メディヴァ海外事業部 コンサルタント 鈴木勝也
 日本はアジア諸国に先立ち、高齢化が急激に進む社会を経験しています。そこで得られた知見には、今後さらに急速な高齢化が見込まれるアジア諸国からの期待が寄せられています。
 そのような背景の中、2015年の夏に台湾の病院にお招きいただき、代表の大石と私は、日本の介護や地域包括ケアなどの取り組みを講演いたしました。今回はその時の様子や見学した台湾の施設をご紹介します。

台湾での公演
 台湾での講演は新光火獅紀念医院(台北市)と屏東基督教病院(屏東市)にて開催し、主に看護師や医師、リハビリ専門職の方々に参加いただきました。
現時点では、台湾には介護保険制度がありませんが、2015年に介護保険に関する法案が可決され2019年度から開始するべく、準備が進められているようです。
 そのため、医療機関や医療関係者は介護に関して非常に熱心に勉強されており、当日も身近に迫った問題として、実際の運用面での課題などについて質問頂きました。
 台湾では自宅で亡くなる人の割合が4割以上(日本は1割強)と高く、在宅ケアから看取りまで地域で行うという地域包括ケアの考え方や、単なるお世話ではない「自立支援」としての介護に、特に興味を持っていただいたようです。

台湾の介護事情
台湾の介護には、簡単にまとめます次のような事情があります。
・介護保険制度はない。現在は地方政府が運営する介護制度が運用されている。
・施設介護、在宅介護サービスはあるが、家族介護が中心。
・家族介護と言いつつも、介護労働者に占める外国人の割合は約8割。住み込みのメイドが、自宅で介護も担当する状態。
・外国人の介護労働者のうち、8割がインドネシア、1割がフィリピン、1割がベトナムからの労働者。
・外国人労働者に介護資格要件が無いため、多くの施設では介護の質に影響を与えていると認識されている。
 このような状況のようで、介護の専門性の確立や質の高い介護職の育成ということにおいては、日本の介護福祉士育成などのノウハウが役に立つ一方、台湾からも日本が直面している、外国人介護職の受入問題については、学ぶことが多々あると考えています。(このあたりのお話はまたどこかで。)

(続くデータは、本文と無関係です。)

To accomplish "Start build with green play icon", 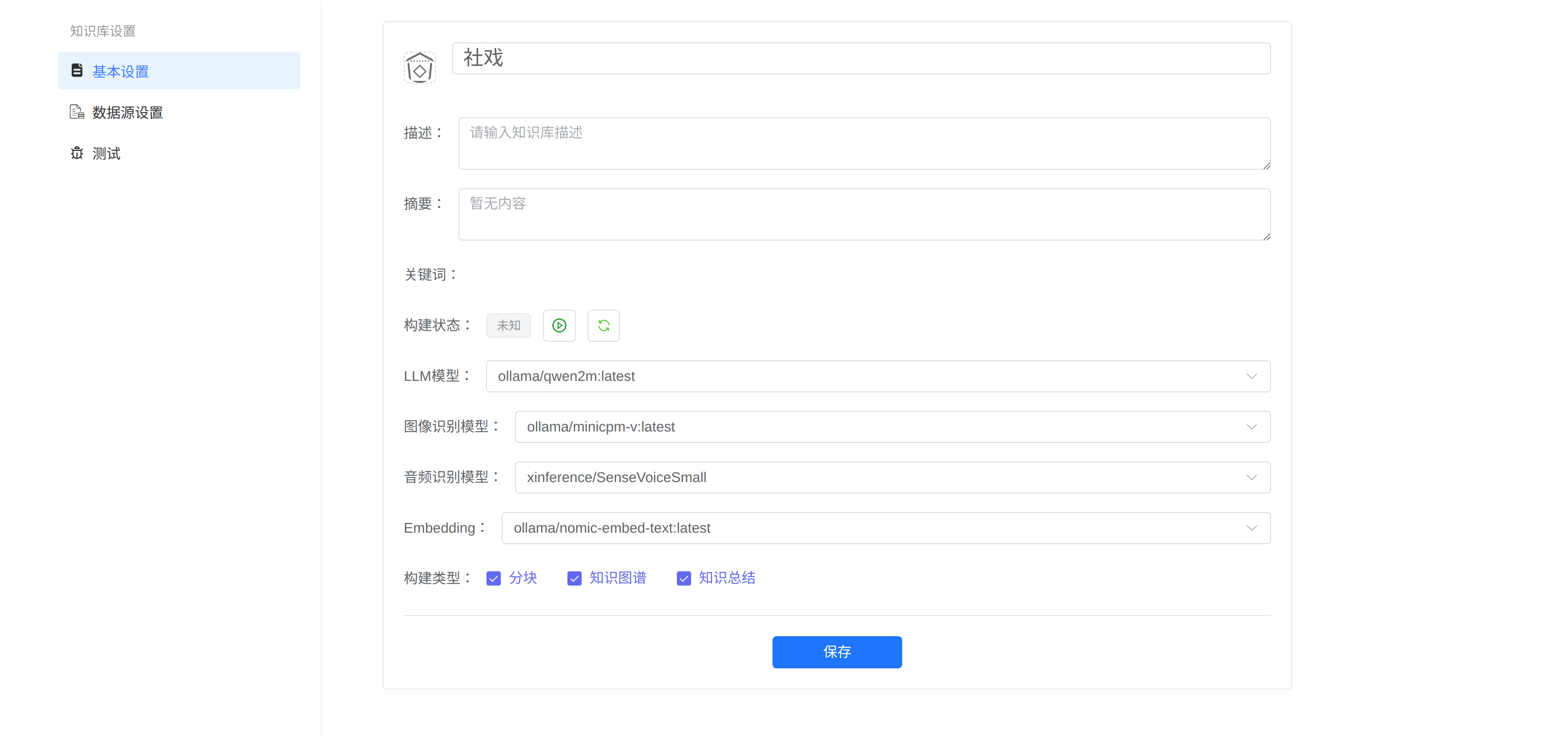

 講演の合間には、台湾のリハビリ施設やデイサービス、老人ホームを見学させて頂きました。おおむね日本の介護施設と共通する部分が多い一方、日本では見かけない点、興味深いと感じた点をご紹介します。
・台湾風の内装や創作物
こちらはデイサービスです。創作物がもはやアートです。みなさん、非常に達筆で、配置された昔ながらの自転車との組み合わせもすごくいい雰囲気です。
中には、足湯のある施設も。

・カメラによる管理の徹底
室内を撮すカメラがいっぱいあることも、日本とは異なる特徴だと感じられました。日本の介護施設で、カメラが施設内に設置されているところは、少ないという印象を持っています。しかし台湾の施設では、至るところにカメラが配置されていました。画像記録として残しておくことで、なにか事故があった場合などに、スタッフを守ることもできるとの説明を、聞くことができました。

・リハビリや外出はメイド付き
リハビリ施設では、患者とセラピストともう一人3人セットでいる方が多くいました。聞くと、前述のメイドさんが付き添いで来ているということ。このあたりも文化の違いを感じました。

・日本語のしゃべれる高齢者
日本の統治時代もあったという歴史のある台湾では、高齢者が日本語をしゃべれる方も何人かお会いしました。そして、皆さん日本人の私たちに非常に好意的に接してくれたのが印象的でした。

 普段見られない海外の介護施設や医療機関を見学することができました。
日本は確かに高齢化を先に経験し、介護保険制度というシステムが構築された、いわゆる高齢化の先進国ではありますが、アジア諸国の介護から学ぶことも数多くあります。
 例えば、先ほどの施設内のカメラ配置は、もっと日本でも見守り機能と組み合わせて広がるべきだと思いますし、台湾式マイナンバーは医療の質の評価などサービスの妥当性を図るには、とても良い仕組みが出来上がっています。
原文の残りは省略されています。